Висели там и другие плакаты – например, угловатый коричневый барабанщик на фоне красно-белых знамен со свастикой, с белой надписью на красном фоне внизу: «Wir sind Deutschland Zukunft». Стало быть, такие, как вы, будущее Германии? Ну-ну. Воистину, такого будущего никому не пожелаешь. Хотя, если бы все эти, пока еще недобитые, нацисты могли хоть на секунду представить себе свою родную Германию начала XXI века (с понаехавшими на дармовщинку арабами и африканцами, воинствующей тупостью, запредельной терпимостью к любым извращениям от половых до политических, засильем педиков и безумной гинекологиней в качестве министра обороны) – они точно дружно попрыгали бы с обрыва в какую-нибудь ближайшую реку, предварительно повязав себе на шеи подходящие чугунные гирьки (Одер, Эльба и Рейн при этом точно вышли бы из берегов) или перешлепались бы из своего табельного оружия, сэкономив антигитлеровской коалиции прорву боеприпасов. Хотя, как знать – я-то хорошо помнил, что всей этой «культурной публике» было не впервой «перековываться».
Ну и прочая плакатная мелочь – несколько мальчиков в униформе бегут на фоне тех же знамен со свастикой, подпись: «Ein Ziel, Ein Wille, Ein Sieg.

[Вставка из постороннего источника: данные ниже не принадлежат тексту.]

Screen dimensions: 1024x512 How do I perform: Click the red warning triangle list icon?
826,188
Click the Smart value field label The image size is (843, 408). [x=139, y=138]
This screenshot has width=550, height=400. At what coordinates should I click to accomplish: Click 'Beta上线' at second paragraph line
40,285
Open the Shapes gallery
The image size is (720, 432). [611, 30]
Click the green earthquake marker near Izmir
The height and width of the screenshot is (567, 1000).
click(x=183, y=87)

Sportfest der Hitler-Jugend», человек с развевающимся знаменем НСДАП, подписано: «Hitler Jugend Bewegung der Jungen Kriegsfreiwilligen», желтая голова в скульптурном стиле на фоне флага со свастикой, подпись, уже знакомая по одному из предыдущих плакатов: «Hitler-Jugend Deutschlands Zukunf».

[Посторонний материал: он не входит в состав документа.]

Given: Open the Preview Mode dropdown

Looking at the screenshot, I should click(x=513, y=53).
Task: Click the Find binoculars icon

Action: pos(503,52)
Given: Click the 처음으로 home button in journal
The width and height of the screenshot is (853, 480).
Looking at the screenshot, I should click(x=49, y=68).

– Здесь точно больше никого? – спросил я вошедшую в здание графиню после того, как Вася с моей помощью утыркал тело унтера под скамейку в углу, так чтобы труп не бросался на глаза прямо от входа.

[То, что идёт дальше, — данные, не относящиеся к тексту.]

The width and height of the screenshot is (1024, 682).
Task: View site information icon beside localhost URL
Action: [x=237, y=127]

– Точно, – успокоила меня Ката. – Я посмотрела их журнал дежурств. На сегодня у них никаких полетов не было запланировано. Именно поэтому персонала здесь по минимуму и нет никакой вооруженной охраны. Что, в принципе, понятно, охранять тут особо нечего.
– Лучше гляньте – есть ли здесь что-нибудь, способное летать? – распорядился, я и графиня направилась наружу.
Потом я все-таки заглянул на второй этаж здания и убедился, что дорогая графиня сказала чистую правду. Там было несколько довольно пыльных комнат (в основном это были классы для теоретических занятий с учлетами), в числе которых наличествовала и «дежурка» с парой двухярусных, казарменного образца панцирных коек, на одной из которых лежал труп юнца в серо-голубом комбезе без знаков различия – в момент, когда киллерша Ката прострелила ему башку, он даже не проснулся. Возможно, даже умер счастливым. Из оружия мне удалось найти там только потрепанный «люгер», висевший на спинке стула в той же «дежурке», в комплекте с кобурой и поясным ремнем. Видимо, это было личное оружие того самого покойного унтер-фельдфебеля. Прикарманивать этот пистолет я не стал, у нас и так скопилось слишком много стволов – на всякий случай забрал только патроны.
Далее мы с Васей вышли на свежий воздух. Туда, где была трава и стрекот немецких кузнечиков. Как оказалось, у ангаров и в самих ангарах торчало два десятка планеров, в основном самых наипростейших и незнакомых мне типов, одно-двухместных, с открытыми кабинами и стилизованным флагом нацистской партии на килях. Типичные аппараты первоначального обучения, практически в стиле наших дельтапланов, только более классической, жесткой конструкции. Некоторые из них были заботливо зачехлены.
Кроме этой крылатой мелочевки у крайнего ангара стояло два несколько выламывавшихся из моих представлений о типичной планерной школе больших, десятиместных десантных планера DFS 230 (в отличие от остальной здешней техники они были в зелено-голубой, военной окраске и со стандартными опознавательными знаками и номерами люфтваффе) и два маленьких зачехленных биплана. Один из них, без сомнения, был практически «немецкий аналог По-2», Бюккер-131 «Юнгманн». Вот только в этом самолетике чего-то явно не хватало. Его зачехленный брезентом фюзеляж был слишком коротким и, вдобавок лишенным воздушного винта. Судя по всему, с этого «Бюккера» демонтировали двигатель, и ни для каких полетов он теперь точно не годился.